Mattatore di parole

Dopo tanto cinema, Elio Germano torna alla prima passione, il teatro. Si rimette in gioco con un testo apparentemente sconclusionato: Thom Pain (basato sul niente), di Will Eno.
Elio Germano

Dopo tanto cinema, Elio Germano torna alla prima passione, il teatro. Si rimette in gioco con un testo apparentemente sconclusionato: Thom Pain (basato sul niente), di Will Eno. Un illusionismo verbale di un antieroe solitario, uno sputasentenze alle prese con un resoconto, non lineare, della propria esistenza; per un bisogno di comunicare che chiama in causa lo spettatore «libero di immaginare».

Ascoltiamo la sua voce nel buio totale dell’inizio. Poi, vocabolario in mano, Germano cerca il significato di parole da plasmare, che prendono corpo e scorrono a ruota libera, alla ricerca di senso. «Un uomo da solo cosa può fare?», ci chiede.

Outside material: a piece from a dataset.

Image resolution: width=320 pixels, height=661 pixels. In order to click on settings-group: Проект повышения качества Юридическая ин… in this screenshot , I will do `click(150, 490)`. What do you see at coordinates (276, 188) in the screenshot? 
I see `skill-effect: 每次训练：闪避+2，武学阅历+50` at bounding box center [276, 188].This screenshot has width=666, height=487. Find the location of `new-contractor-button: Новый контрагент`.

Tra banalità e luoghi comuni, ricordi di bambino e aneddoti adolescenziali, barzellette e silenzi, entrano in campo domande esistenziali. Cosa intendiamo con la parola amore, che valore daremmo al tempo se sapessimo che ci rimangono tre giorni di vita o quarant’anni? Butta in scena parole come paura, vuoto, smarrimento, speranza. Cerca l’osmosi col pubblico, tenta di sedurre, ci strappa risate. Si dona e subito si nega. Chiede aiuto e improvvisa giochi di prestigio per riempire la distanza. Mescola finzione e verità. E rivela un talento camaleontico che però avrebbe bisogno dello sguardo esterno di un regista.

 

A “Settembre al Borgo”e a Roma per “Le vie dei festival”.